The only criticism one would make of the department is why it took so long. The DCA press office should have mobilised on the day these calumnies were circulated. However, better late than never. It is to be hoped that each of these stories now has a stake through its heart, ensuring a final demise.



A theme of the report is the distinction between the Human Rights Act and the European Convention on Human Rights. A major source of friction between government and the judiciary has been the consequences of the decision of the European Court of Human Rights in Chahal. This places greater weight on the prevention of torture than on a state’s concern for national security and prevents the transfer of anyone in this country to a place where there is a significant risk of that person being tortured or ill-treated. This decision, as the report points out, predates the Human Rights Act and would, whatever the state of domestic law, be binding on the UK as part of the jurisprudence of the European Court. Even David Cameron accepts that we should remain in the Council of Europe structure.



Indeed, as the report again says, the whole debate about whether we should have a ‘British bill of rights’ looks somewhat nebulous in the light of any continuing membership of the Council of Europe. A bill of rights that sought to restrict the convention would be a nonsense. As the report says: ‘The government would remain obliged to comply with all the rights in the European Convention on Human Rights. And the citizen would remain able to take a case to Strasbourg. On the other hand, government, citizens and the courts would be confronted by a separate (but presumably overlapping) set of rights for the purposes of domestic law.’ The only form of British bill of rights that makes any kind of logical sense is one that extends the rights of the convention. This was the Labour Party’s original intention.



The report concludes that more training is required. No harm in that. However, there is a surprising omission. The government’s official view of the future for human rights has been firmly yoked to the context of equality. The Equality Act 2006 creates a Commission for Equality and Human Rights, controversially combining the three existing anti-discrimination commissions with a champion for human rights. The commission’s Web site proclaims that it ‘will champion the diverse communities that make up modern Britain in their struggle against discrimination. It will also promote awareness and understanding of human rights and encourage good practice by public authorities in meeting their Human Rights Act obligations. New powers to take human rights cases will give a new arrow to the bow of many minorities who suffer discrimination’.
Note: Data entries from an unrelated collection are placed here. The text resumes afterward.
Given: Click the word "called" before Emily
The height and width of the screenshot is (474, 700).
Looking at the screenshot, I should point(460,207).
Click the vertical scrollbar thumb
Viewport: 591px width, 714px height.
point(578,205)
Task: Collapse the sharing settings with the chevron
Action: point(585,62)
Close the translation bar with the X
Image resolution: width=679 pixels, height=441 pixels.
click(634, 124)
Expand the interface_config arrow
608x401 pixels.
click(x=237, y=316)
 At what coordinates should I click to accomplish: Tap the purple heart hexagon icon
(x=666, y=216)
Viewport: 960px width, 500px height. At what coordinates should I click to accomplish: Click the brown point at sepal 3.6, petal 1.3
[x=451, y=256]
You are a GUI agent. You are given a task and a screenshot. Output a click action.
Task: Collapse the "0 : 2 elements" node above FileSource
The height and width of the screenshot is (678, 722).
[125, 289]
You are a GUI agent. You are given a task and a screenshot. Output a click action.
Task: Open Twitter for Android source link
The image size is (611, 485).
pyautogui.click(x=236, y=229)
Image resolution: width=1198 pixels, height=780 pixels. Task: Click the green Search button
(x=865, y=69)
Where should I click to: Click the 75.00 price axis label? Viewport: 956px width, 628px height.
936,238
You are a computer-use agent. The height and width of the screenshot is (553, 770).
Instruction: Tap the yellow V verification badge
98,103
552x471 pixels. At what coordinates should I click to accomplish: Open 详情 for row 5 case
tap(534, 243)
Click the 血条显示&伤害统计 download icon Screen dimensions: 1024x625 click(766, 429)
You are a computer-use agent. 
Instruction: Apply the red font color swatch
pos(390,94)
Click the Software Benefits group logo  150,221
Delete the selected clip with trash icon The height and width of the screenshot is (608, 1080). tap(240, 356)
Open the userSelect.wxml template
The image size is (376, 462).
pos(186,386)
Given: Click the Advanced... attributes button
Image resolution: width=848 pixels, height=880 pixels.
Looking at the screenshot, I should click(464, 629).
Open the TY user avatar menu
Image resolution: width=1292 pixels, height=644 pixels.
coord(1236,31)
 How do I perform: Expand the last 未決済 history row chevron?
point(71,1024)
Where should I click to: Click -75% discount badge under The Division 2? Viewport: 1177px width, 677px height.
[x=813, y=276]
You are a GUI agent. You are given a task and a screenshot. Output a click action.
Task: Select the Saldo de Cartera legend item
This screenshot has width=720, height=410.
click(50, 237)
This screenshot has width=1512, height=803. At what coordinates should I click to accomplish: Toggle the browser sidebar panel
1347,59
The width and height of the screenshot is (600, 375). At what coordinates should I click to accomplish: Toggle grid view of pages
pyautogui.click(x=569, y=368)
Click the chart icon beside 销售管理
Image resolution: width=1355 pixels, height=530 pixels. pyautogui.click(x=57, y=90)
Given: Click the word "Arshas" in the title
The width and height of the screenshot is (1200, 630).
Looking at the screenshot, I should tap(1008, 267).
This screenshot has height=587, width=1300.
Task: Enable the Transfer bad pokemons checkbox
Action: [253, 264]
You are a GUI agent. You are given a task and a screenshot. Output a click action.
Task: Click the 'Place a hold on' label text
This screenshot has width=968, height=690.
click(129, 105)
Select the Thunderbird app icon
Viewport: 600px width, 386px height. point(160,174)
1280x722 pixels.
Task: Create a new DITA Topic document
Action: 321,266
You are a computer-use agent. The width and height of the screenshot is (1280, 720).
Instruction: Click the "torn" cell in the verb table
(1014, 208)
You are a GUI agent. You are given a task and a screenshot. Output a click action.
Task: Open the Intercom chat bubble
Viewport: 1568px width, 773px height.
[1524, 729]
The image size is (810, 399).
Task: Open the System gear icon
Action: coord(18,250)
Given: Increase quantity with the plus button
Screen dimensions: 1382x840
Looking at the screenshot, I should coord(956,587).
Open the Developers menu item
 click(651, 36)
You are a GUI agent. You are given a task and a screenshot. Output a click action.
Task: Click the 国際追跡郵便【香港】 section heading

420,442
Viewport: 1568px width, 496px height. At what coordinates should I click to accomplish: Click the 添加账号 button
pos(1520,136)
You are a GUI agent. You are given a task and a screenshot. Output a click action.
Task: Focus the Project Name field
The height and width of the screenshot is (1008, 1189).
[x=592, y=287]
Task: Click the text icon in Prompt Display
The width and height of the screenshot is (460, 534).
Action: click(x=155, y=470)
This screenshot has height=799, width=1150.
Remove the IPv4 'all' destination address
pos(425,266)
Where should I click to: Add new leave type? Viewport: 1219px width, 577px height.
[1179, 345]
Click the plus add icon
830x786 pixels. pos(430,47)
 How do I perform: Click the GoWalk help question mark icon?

How strange, therefore, that in the context of an express commitment that the government ‘must take a proactive, strategic and co-ordinated approach’, the DCA makes no mention of the government’s plans for the future of human rights. Could this be because departmental responsibility for the new commission lies elsewhere? If so, how strategic and co-ordinated is that?



Nonetheless, as a tactical response to ill-informed criticism, this report is a good defence of brave and exemplary legislation.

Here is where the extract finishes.